And in either case, there is no decision procedure for whether two
different algorithms produce forever-identical or
eventually-different output, hence no way to eliminate duplicate
sequences in order to achieve a true enumeration of all computable
sequences. So in fact there is no Cantor-rigor method to enumerate
the computable reals. (There *is* a Cantor-rigor method to
enumerate the rationals, a zigzag path through Z x Z+ where any
fraction with nontrivial GCD of numerator and denominator is
eliminated to get rid of duplicates.)

each particular sequence has the same probability of selection as
any other

Such a probability distribution, with every possible event having
nonzero (positive) probability, is impossible for any except finite
or countably-infinite sets. In the case of uncountably-infinite
sets, probabilities of all but a finite or countably-infinite
subset must be exactly zero, effectively reducing the distribution
to a finite or countably-infinite probability space.
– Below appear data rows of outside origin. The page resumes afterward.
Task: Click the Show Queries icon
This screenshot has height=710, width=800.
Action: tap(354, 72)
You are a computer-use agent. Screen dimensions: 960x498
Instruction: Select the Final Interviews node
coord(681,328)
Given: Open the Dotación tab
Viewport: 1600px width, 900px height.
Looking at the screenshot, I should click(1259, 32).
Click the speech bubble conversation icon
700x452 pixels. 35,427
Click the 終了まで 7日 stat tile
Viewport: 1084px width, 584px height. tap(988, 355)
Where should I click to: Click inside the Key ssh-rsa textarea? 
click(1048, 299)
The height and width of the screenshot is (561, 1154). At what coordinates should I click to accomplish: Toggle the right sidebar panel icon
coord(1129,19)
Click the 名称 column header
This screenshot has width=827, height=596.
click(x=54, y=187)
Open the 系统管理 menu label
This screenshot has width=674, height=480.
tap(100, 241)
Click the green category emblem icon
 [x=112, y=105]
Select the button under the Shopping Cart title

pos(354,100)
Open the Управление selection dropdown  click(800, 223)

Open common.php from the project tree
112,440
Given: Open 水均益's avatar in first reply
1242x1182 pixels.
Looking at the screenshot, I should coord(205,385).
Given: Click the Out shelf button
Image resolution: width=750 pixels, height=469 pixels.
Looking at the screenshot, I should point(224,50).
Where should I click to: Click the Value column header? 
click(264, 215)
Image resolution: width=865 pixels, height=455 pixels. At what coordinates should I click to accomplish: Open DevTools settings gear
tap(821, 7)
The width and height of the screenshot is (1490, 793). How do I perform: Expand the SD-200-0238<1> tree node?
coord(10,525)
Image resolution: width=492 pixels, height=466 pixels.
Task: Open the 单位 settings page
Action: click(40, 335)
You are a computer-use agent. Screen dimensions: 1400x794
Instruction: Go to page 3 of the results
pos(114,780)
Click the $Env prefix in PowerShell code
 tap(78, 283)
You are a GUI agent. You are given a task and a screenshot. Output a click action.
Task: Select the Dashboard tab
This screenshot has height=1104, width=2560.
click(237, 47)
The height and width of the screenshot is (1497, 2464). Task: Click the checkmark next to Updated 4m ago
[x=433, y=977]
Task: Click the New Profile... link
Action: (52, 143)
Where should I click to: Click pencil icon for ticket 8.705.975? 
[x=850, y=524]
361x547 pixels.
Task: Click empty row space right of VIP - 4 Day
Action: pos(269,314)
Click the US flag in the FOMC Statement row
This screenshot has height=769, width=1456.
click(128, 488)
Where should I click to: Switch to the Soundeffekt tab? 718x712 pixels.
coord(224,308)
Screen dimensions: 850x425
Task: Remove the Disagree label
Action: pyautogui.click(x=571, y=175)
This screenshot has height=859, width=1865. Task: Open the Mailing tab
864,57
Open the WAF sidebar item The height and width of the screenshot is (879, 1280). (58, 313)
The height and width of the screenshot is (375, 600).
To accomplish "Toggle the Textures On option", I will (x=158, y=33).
is said that there exists a uniform probability distribution of
the reals of the unit interval

Anyone who says that is wrong. The best that can be defined is a
set of nested finite distributions, with increasing number of
options at each nesting level. For example, it's possible to set up
such a nested set of finite distrubitions such that the probability
of nesting to within epsilon of any number is exactly 2/epsilon
except at either endpoint where the probability is 1/epsilon.
Still the probability of hitting any point exactly is zero.
This is similar to the idea of *measure* (Lebesgue for example),
where the measure of any single point or any countable subset is
exactly zero, and the total measure of a set is *not* the sum of
all the single-point measures (it can be nonzero). Measure is
necessarily additive (whole equals sum of parts) only for cases
where the whole and each of the parts is a "measurable" set IIRC.
For most theoretical subsets of the unit interval, the subset isn't
"measurable" and there's no measure for it defined in the first
place so you can't even assign meaning to the "whole equals sum of
parts" if the whole or one of the parts is not measurable, IIRC.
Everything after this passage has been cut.